Low‐ to moderate‐certainty clinical evidence is available for common mental disorders (CMDs), adult post‐traumatic stress (PTS), and perinatal depression, but additional studies are needed to examine severe mental disorders, alcohol and drug use, dementia, child PTS, and other child mental disorders, which were not meta‐analysed.

Systematic reviewers 

Further systematic reviews drawing on a range of study designs (such as reviews on processes of care, but also economic evaluations and qualitative work) are needed, particularly to evaluate these trials through the implementation science lens and to provide broader certainty about whether they are feasible, acceptable, effective, and sustainable in their various settings.

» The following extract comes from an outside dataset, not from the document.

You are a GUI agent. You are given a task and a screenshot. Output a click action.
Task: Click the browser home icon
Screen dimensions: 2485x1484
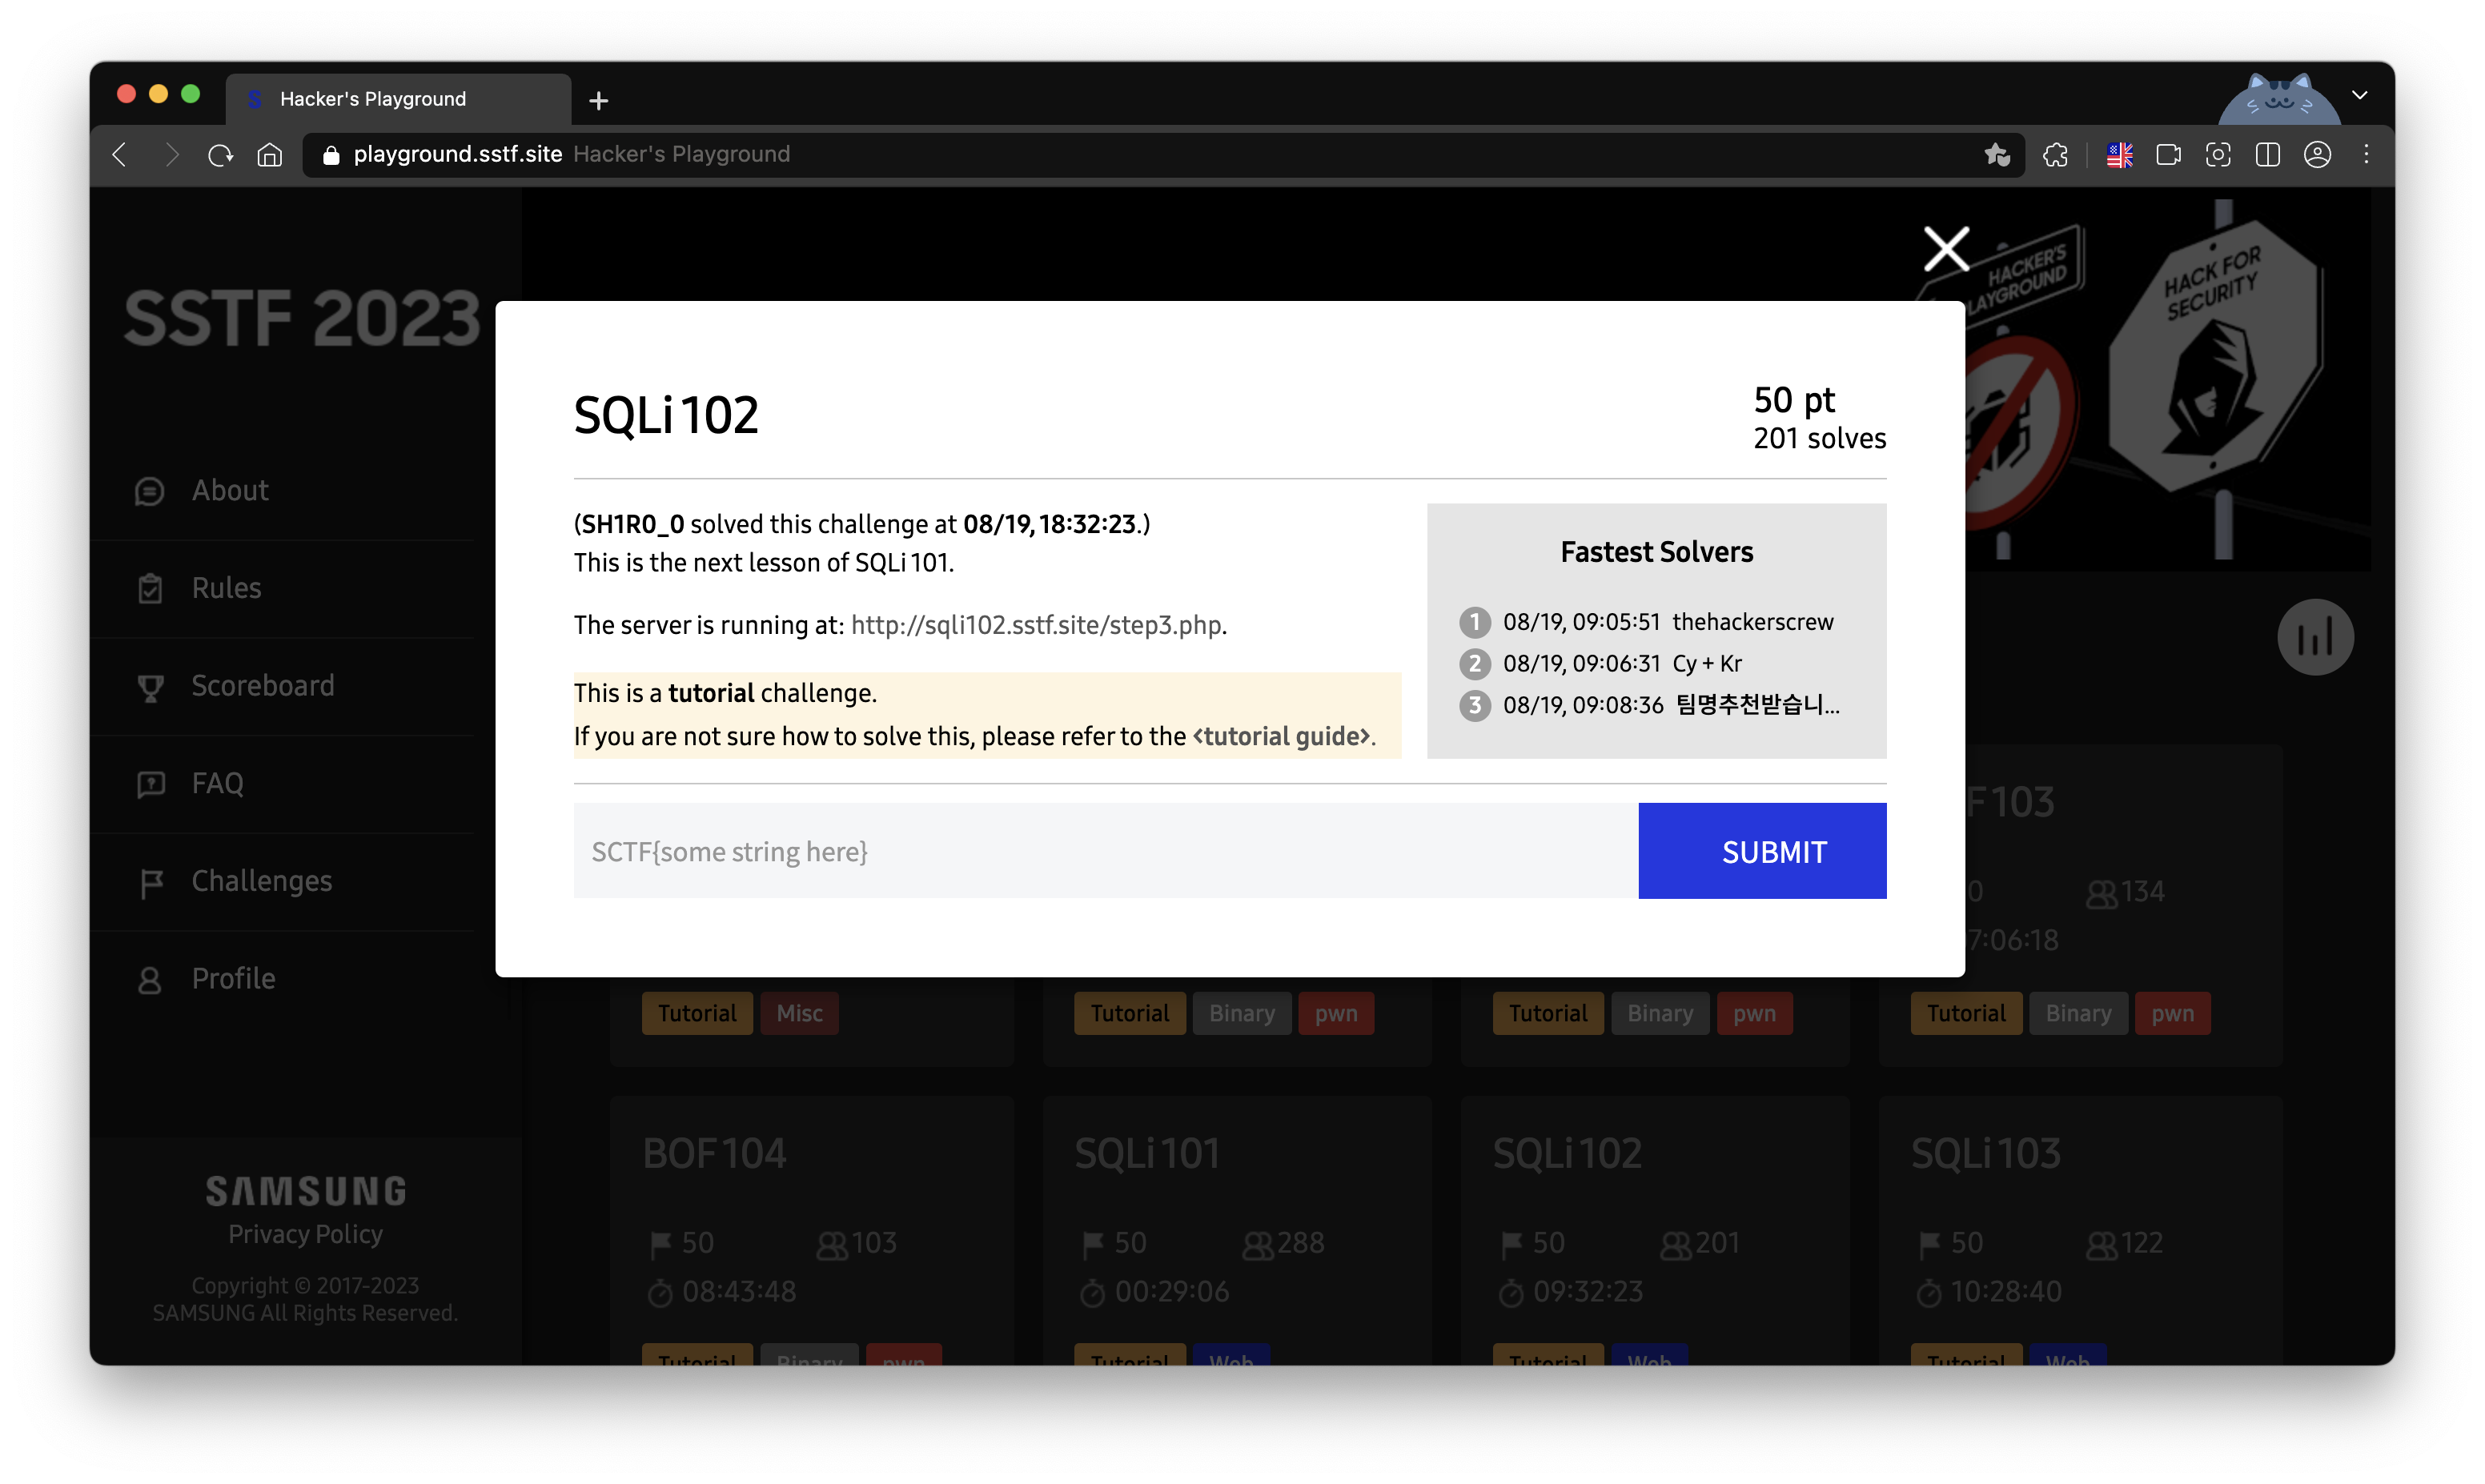(270, 155)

In particular, mixed qualitative and quantitative reviews should focus on: 

  • factors affecting the sustainability of PW interventions when scaled up; 
  • effectiveness of different approaches to ensure programme sustainability, including use of different types of incentives and payment systems for PWs; 
  • mechanisms for integrating LHW programmes into the formal health system; 
  • equity impact of these programmes and factors of accessibility and acceptability;
  • fidelity and quality of these programmes; and
  • cost‐effectiveness, coverage, and scalability of these programmes.

Other researchers 

Given the very broad range of PWs with considerable variation in their characteristics (e.g. training, supervision), settings, interventions, and delivery mechanisms in mental health care, there is a need to develop a comprehensive typology for PWs (and how they are selected, trained, and supported/supervised), as well as for the interventions they provide, which would help health planners and future researchers to develop more standardised and comparable interventions and situations.